2010-01-24 Thread Mark Andrews

In message prayer.1.3.2.1001241549090@hermes-2.csi.cam.ac.uk, Chris Thomp
son writes:
 On Friday, I wrote:
 
 We upgraded our main recursive nameservers (validating, via dlv.isc.org)
 from 9.6.1-P2 to 9.6.1-P3 a couple of days ago. CPU (and possibly memory)
 consumption have been quite a bit larger since then, and more worryingly,
 seems to be gradually increasing.
 
 I have looked for a co-incidental change in the query pattern that might
 explain this, without success so far.

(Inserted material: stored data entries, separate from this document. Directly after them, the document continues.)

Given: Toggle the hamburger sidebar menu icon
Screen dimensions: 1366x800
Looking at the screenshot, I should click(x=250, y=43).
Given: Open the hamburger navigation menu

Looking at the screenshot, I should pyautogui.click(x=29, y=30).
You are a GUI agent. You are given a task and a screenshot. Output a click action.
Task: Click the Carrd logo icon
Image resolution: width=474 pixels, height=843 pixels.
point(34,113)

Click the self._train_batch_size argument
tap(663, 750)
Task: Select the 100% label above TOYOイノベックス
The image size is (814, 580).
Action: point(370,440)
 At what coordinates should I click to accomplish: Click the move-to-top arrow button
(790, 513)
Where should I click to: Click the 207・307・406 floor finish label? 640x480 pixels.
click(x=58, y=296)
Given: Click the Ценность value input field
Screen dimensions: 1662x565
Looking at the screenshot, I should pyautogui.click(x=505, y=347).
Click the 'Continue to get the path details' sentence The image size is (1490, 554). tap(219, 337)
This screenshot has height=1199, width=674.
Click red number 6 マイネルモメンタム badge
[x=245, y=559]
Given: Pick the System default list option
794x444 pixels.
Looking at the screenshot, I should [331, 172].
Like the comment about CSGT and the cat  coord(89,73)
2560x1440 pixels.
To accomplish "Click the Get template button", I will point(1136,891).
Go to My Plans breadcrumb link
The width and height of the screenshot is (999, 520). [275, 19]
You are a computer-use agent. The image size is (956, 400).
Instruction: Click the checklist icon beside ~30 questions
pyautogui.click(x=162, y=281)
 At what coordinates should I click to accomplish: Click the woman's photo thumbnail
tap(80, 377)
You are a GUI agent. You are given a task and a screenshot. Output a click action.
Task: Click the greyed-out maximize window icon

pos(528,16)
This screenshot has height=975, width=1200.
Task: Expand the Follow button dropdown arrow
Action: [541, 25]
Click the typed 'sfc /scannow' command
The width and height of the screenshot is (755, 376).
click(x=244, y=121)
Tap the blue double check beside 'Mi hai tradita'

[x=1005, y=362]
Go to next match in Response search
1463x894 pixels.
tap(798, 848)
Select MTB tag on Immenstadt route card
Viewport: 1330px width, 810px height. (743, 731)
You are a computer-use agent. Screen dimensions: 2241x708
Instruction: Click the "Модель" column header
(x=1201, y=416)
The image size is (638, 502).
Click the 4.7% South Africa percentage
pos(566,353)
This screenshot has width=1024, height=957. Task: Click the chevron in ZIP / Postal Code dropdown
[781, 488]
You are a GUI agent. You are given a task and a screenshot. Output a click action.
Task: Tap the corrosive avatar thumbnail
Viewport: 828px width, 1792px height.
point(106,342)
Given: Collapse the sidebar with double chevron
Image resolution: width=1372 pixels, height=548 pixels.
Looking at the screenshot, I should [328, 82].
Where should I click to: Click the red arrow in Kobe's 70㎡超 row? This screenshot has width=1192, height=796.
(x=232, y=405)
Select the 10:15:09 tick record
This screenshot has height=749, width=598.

If anyone else has seen a similar
 effect as a result of upgrading, please let me know.
 
 I have found the cause, and it was not the upgrade to 9.6.1-P3 (so apologies
 for introducing any FUD about that) or a significant change to the query
 load.
 
 It was the result of adding -m record to the named argument list. I had
 put this in the startup script for when named was next restarted, and
 then half forgotten about it. I had in any case convinced myself that
 it was a trivial-cost option. Well, that turns out not to be the case ...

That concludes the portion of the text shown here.